◆ Aim of the task
Arrange every line of the material below as a JSON list of strings, one string per line, skipping blank lines and leaving out the pictures.

(Word and location data)
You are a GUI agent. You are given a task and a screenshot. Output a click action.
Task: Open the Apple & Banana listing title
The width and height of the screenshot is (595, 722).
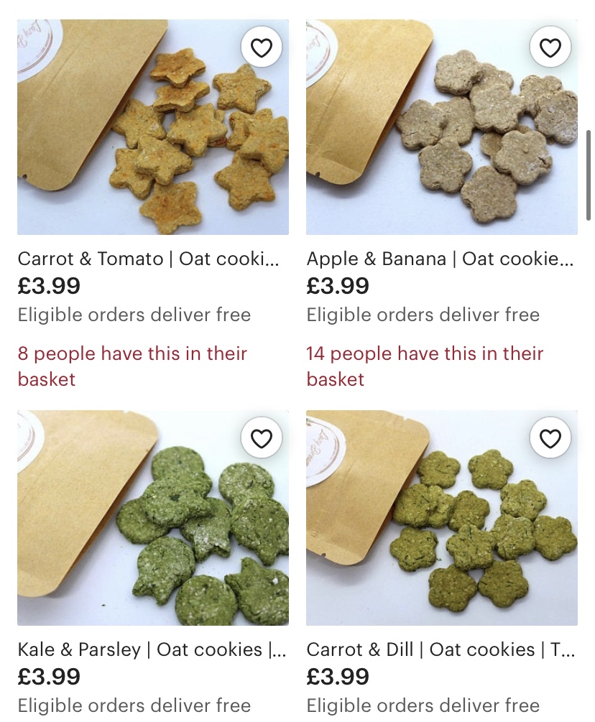441,259
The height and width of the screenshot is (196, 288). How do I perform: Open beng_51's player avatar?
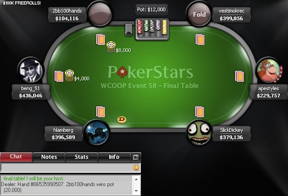[31, 70]
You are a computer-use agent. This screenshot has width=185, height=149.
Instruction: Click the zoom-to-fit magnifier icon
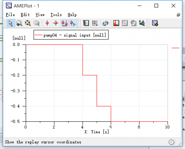28,23
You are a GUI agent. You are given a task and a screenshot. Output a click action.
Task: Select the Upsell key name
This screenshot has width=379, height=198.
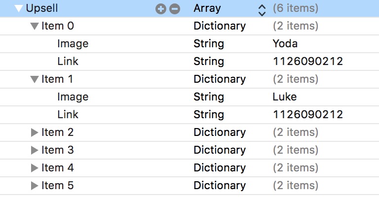[43, 9]
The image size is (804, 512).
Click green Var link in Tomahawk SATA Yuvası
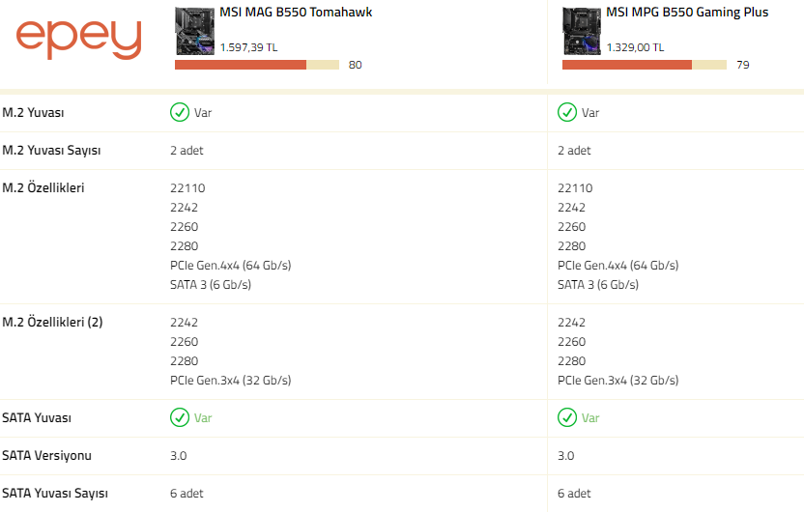[x=203, y=418]
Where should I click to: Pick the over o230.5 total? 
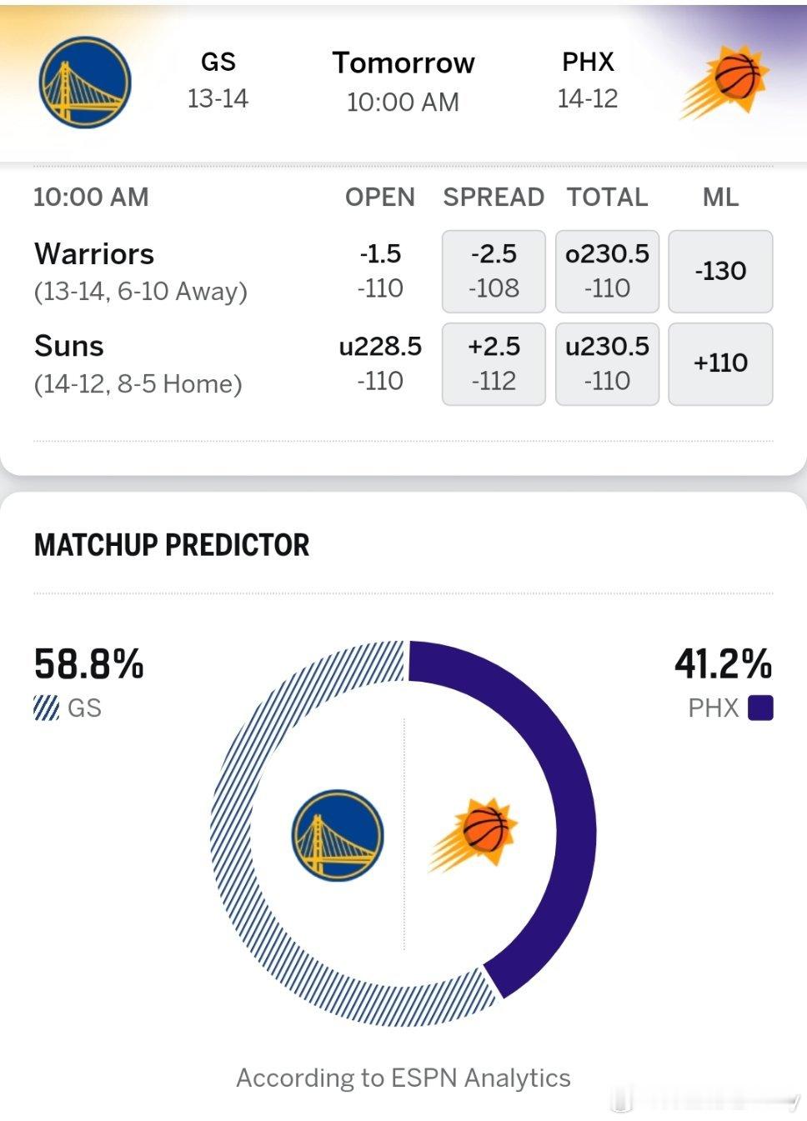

◆ Solution below
[
  "You are a GUI agent. You are given a task and a screenshot. Output a click action.",
  "Task: Open the Apple & Banana listing title",
  "The width and height of the screenshot is (595, 722).",
  "441,259",
  "The height and width of the screenshot is (196, 288). How do I perform: Open beng_51's player avatar?",
  "[31, 70]",
  "You are a computer-use agent. This screenshot has width=185, height=149.",
  "Instruction: Click the zoom-to-fit magnifier icon",
  "28,23",
  "You are a GUI agent. You are given a task and a screenshot. Output a click action.",
  "Task: Select the Upsell key name",
  "This screenshot has width=379, height=198.",
  "[43, 9]",
  "The image size is (804, 512).",
  "Click green Var link in Tomahawk SATA Yuvası",
  "[x=203, y=418]",
  "Where should I click to: Pick the over o230.5 total? "
]